Cedric Willis (Photo/Innocence Project of New Orleans) On June 12, 1994, a husband and wife were confronted by a lone gunman demanding money as they emerged from their car after pulling into their driveway around 2 a.m. in Jackson, Mississippi. The husband hesitated and the gunman shot him in the right leg with a pistol. When he repeated the demand to the wife and she said she had none, he forced her behind a tree in the yard and raped her.
“I could have killed both y’all,” the assailant said as he departed.
On June 16, four similar robberies of families occurred on a single night. In each case, the victims were approached in their driveways, the men were shot in the leg and the robber took what money was offered. There were no other sexual assaults, but one of the men shot in the leg, Carl White Jr., died.
Eight days later, on June 24, police arrested Cedric Willis, a 19-year-old high school dropout with a newborn son who was 60 pounds heavier and several inches shorter than the description provided by the victims. Willis protested his innocence and demanded to be put in a lineup.
Police did put him in a lineup, but in the first position and all others in the lineup were men wearing green-and-white jail garb. Willis was still wearing the white t-shirt and shorts he was wearing when he was rousted from his bed and handcuffed.
All of the victims of the attacks gathered together to view the lineup and later were individually questioned by police. The rape victim and White’s wife and daughter identified him, but none of the other victims did.
Willis was indicted on Oct. 11, 1994 on charges of murder, aggravated assault, rape, robbery and murder. The state said it would seek the death penalty.
Willis gave blood for DNA testing and the results eliminated him as the rapist in the first crime. Further, two hours before that first crime, Willis was at a hospital in the maternity ward watching his son being born.
His trial did not begin for three years. At first the case was assigned to Hinds County Circuit Judge William Coleman. The prosecution moved to bar the DNA evidence from trial, but Coleman denied the motion. Before the trial began, however, Coleman retired and the case was assigned to a new appointee, Judge Breland Hilburn. The prosecution renewed its motion to bar the DNA evidence and Hilburn granted it, though the state did drop the rape charge.
Moreover, Hilburn also barred evidence from the other robberies where the victims had failed to identify him as well as any evidence regarding the seriously flawed lineup procedures.
The trial finally began in July, 1997, and the prosecution case was almost solely based on the eyewitness identifications because the forensic evidence and any evidence of the other robberies had been excluded.The jury never heard that ballistics tests on recovered bullets shows that the same gun had been used in all the attacks.
On Sept. 11, 1997, the jury convicted Willis on all counts and the following day he was sentenced to life plus 90 years. He was taken to the Mississippi State Penitentiary, also known as the Parchman Farm.
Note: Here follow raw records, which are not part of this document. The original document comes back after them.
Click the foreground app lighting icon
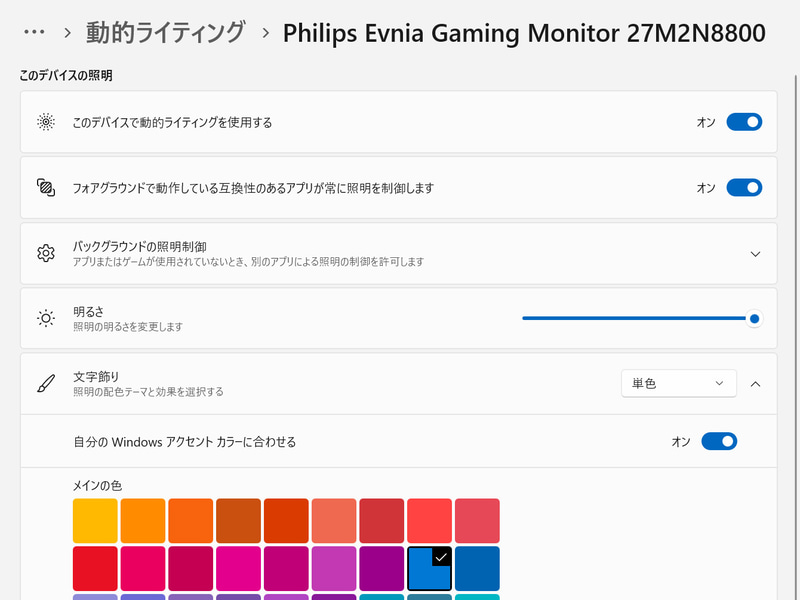 click(44, 187)
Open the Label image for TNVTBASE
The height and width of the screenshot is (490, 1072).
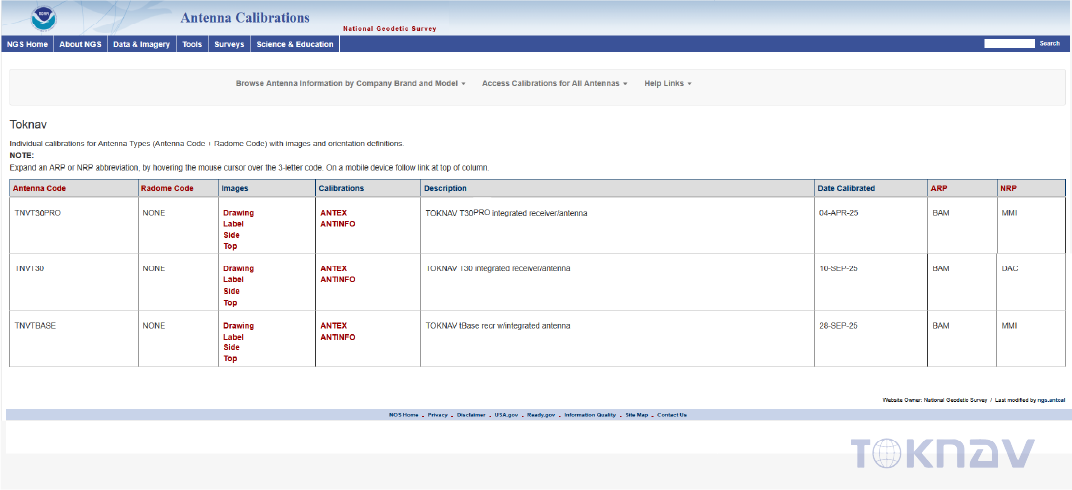tap(233, 337)
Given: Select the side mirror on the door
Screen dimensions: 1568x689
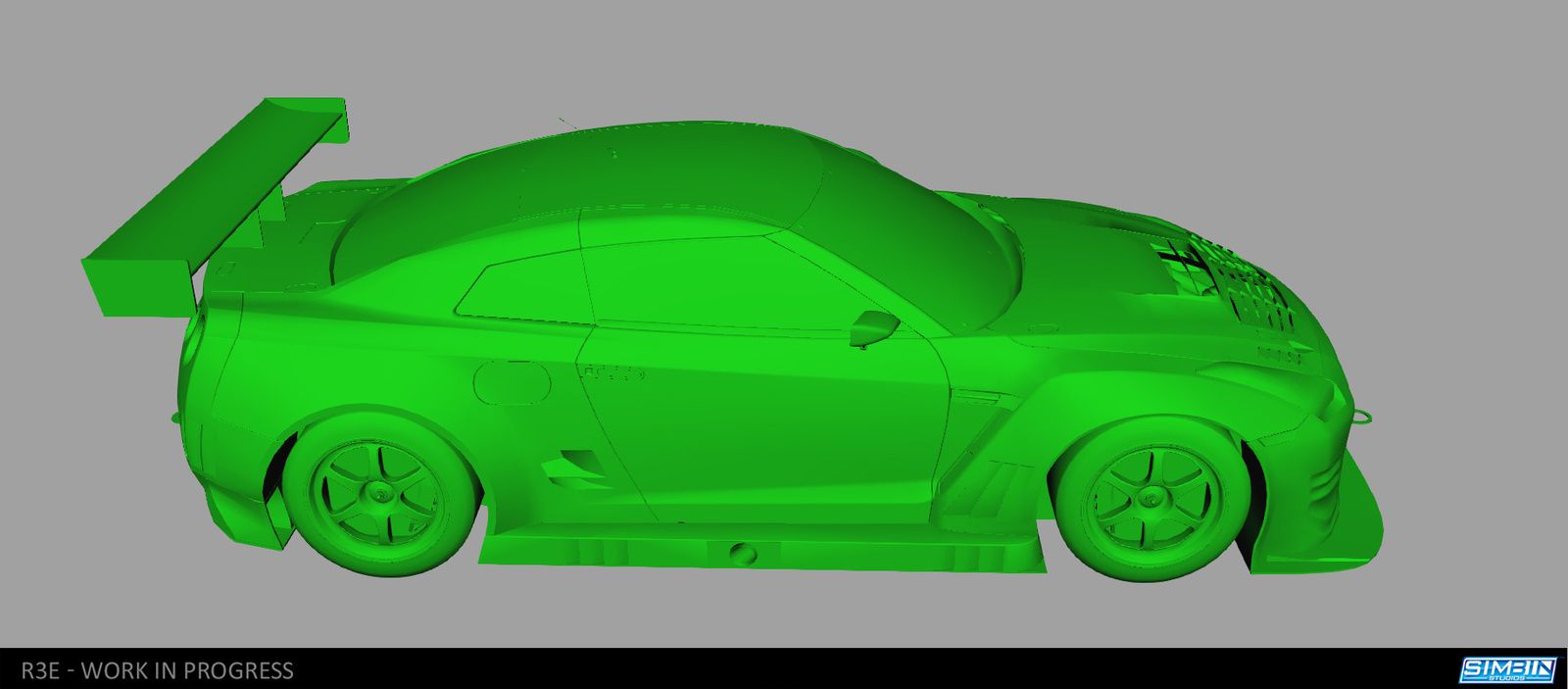Looking at the screenshot, I should click(x=874, y=325).
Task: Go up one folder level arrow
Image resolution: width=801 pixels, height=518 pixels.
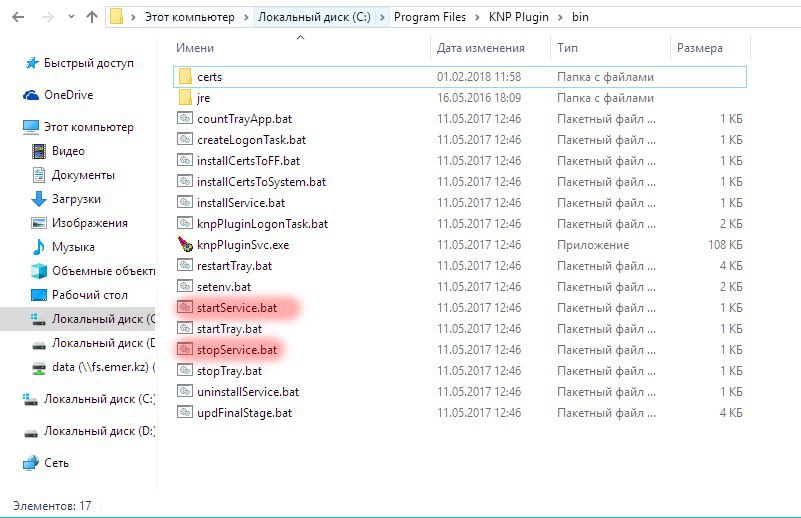Action: tap(92, 17)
For the next four years, he was kept in solitary confinement.
Willis’s motion for a new trial, filed with the trial judge, Breland Hilburn, sat in the judge’s chambers ignored for several years.
In 1998, he read about the Innocence Project in New Orleans and wrote a letter to enlist their assistance.
In 2001, Willis was transferred from solitary to the general population at Parchman. The Hinds County Circuit Court realized his appeal had never been decided, so the county appointed a public defender who was joined by the Innocence Project. The legal team filed a motion for a new trial, citing the exclusion of relevant evidence and evidence of mishandling of the identification of Willis. In 2005, Judge Hilburn granted Willis a new trial and on March 6, 2006, the state dismissed the charges after the new judge assigned to the case said the evidence that had been excluded at the first trial would be admissible in the second trial.
Willis later filed a wrongful conviction lawsuit which was settled for $195,000. In 2011, he was approved for state compensation of $500,000 for the 12 years he was imprisoned.
Willis was shot to death in Jackson, Mississippi on June 24, 2019. He was 44 years old.